◆ EXTRACT

+-------+

It are both term, names, that i believe, indeed point to the same dimension:

“There is, mendicants, that dimension where there is no earth, no water, no fire, no wind; no dimension of infinite space, no dimension of infinite consciousness, no dimension of nothingness, no dimension of neither perception nor non-perception; no this world, no other world, no moon or sun. There, mendicants, I say there is no coming or going or remaining or passing away or reappearing. It is not established, does not proceed, and has no support. Just this is the end of suffering.” (Ud8.1)

Some believe this texts refers to nothing after a last death but i feel that is irrational. No rational person speaks about nothing after a last death this way. Maybe i am a bit firm in this but i feel it makes no sense at all to think here a mere cessation after a last death is described.

In essense the same, i believe. Like the empty space in a room is in essence the same with or without things in it. Or like the emptiness in two vessels is of the same nature.

No, asankhata refers to what does not arise, cease and change, and, i believe, such cannot be described in terms of time (impermanent/permanent), location (here or there) and in terms of existence or non-existence.

I believe it is the nature of mind to know. Mind is not really a thing but also not nothing. If one would search it, one cannot find it. At the same time it also cannot be denied.

Yes, it points to the same reality i believe. The words are different but i believe it poins to the same.
Just like anattanupassana and sunnatanupassana are different in words but the same in meaning (patisambhidamagga)

I do not believe that it is oke to speak of an eternal mind. I believe, asankhata does not equal eternalism. Asankhata also does not equal a doctrine of atta or just atta.

Green, hiding for what is coming

@Max says, “You have to find out first what is mind”

It’s just a word whose common definitions are:

  • mind - “the element or complex of elements in an individual that feels, perceives, thinks, wills, and especially reasons”

  • mind - “the part of a person that makes it possible for him or her to think, feel emotions, and understand things”

  • mind - the part of a person that thinks, reasons, feels, and remembers

Trying to be helpful. :pray:

You also know that all this in tibetan buddhism is called conventional mind, or what people conventionally believe what mind is. But Tibetan have a very different understanding of mind, just as Maha Boowa.

+-------+

◆ WHAT TO DO
Resume the forum discussion on the unconditioned and the nature of mind, picking up right after its final sentence.

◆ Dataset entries
+-------+

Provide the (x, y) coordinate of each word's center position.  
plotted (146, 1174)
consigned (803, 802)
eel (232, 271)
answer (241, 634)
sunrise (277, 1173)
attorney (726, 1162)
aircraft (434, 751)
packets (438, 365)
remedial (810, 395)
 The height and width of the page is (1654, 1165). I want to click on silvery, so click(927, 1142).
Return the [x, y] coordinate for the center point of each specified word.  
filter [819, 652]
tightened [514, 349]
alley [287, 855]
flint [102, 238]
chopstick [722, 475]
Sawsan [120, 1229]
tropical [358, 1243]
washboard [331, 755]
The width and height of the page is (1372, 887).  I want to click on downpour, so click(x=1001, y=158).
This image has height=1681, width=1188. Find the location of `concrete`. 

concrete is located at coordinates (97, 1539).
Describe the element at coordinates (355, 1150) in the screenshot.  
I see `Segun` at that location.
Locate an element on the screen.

+-------+

◆ EXERCISE RESPONSE
Suppose we see mind as that what processes sense info. Do you believe this is absent when you are unconscious?

Donald Rumsfeld once said, “You go to war with the army you have, not the army you might want or wish to have at a later time.” As the debate here is in english and using the word ‘mind’ I think the debate must be conducted with these words/definitions in mind (pun intended!) :joy: :pray:

I think the debate must be conducted in such a way that i win the war :innocent:

So, for you, asankhata =Nibbāna= mind= the capacity to know.

You interpret this mind as independent of 5 aggregates, thus your notion of nibbāna with remainder and without remainder is the same, and unchanged with the death of arahant.

What’s the point of capacity to know when there’s no change? No knowledge can be produced. And you admitted that there’s no knowledge in parinibbāna. Or is there just unending samadhi kind of just knowing nibbāna for all time by the mind?

I would think that to have the characteristic of the capacity to know implies change. Implies able to have knowledge arises and ceases.

Can you agree that the mind can only know one thing at a time?

Wait a minute, I swear I’ve heard this question before :joy: :pray:

By me? Am I repeating myself by debating for too long? Past the point of rational people should give up already?

Heh, no, I’ve been trying to pose the same question to Green for quite awhile. If asankhata = Nibbāna = mind = the capacity to know, and all things that it knows are defilements and conditioned and we seek the end of the conditioned, then what good is a blank mirror that does not reflect anything? :pray:

So , what processes sense info are but a series of events . When one is unconscious , the mental processes are in a halting mode .

No, we are not aware of them but still going on.